Task goal ▸
Reproduce the following records exactly from the line containing "Image resolution: width=631" onward, ending with the last line and including it.

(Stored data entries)
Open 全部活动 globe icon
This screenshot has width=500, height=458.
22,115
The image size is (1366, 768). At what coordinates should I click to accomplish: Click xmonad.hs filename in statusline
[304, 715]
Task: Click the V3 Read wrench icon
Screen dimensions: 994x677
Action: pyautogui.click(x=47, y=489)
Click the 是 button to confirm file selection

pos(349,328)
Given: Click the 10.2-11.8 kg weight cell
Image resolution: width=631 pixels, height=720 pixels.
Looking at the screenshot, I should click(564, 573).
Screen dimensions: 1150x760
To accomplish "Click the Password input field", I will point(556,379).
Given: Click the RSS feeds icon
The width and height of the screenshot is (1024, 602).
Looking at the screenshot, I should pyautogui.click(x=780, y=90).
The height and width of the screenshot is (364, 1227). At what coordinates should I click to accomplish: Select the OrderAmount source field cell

Solution to this problem ▸
Image resolution: width=631 pixels, height=720 pixels.
Looking at the screenshot, I should click(564, 573).
Screen dimensions: 1150x760
To accomplish "Click the Password input field", I will point(556,379).
Given: Click the RSS feeds icon
The width and height of the screenshot is (1024, 602).
Looking at the screenshot, I should pyautogui.click(x=780, y=90).
The height and width of the screenshot is (364, 1227). At what coordinates should I click to accomplish: Select the OrderAmount source field cell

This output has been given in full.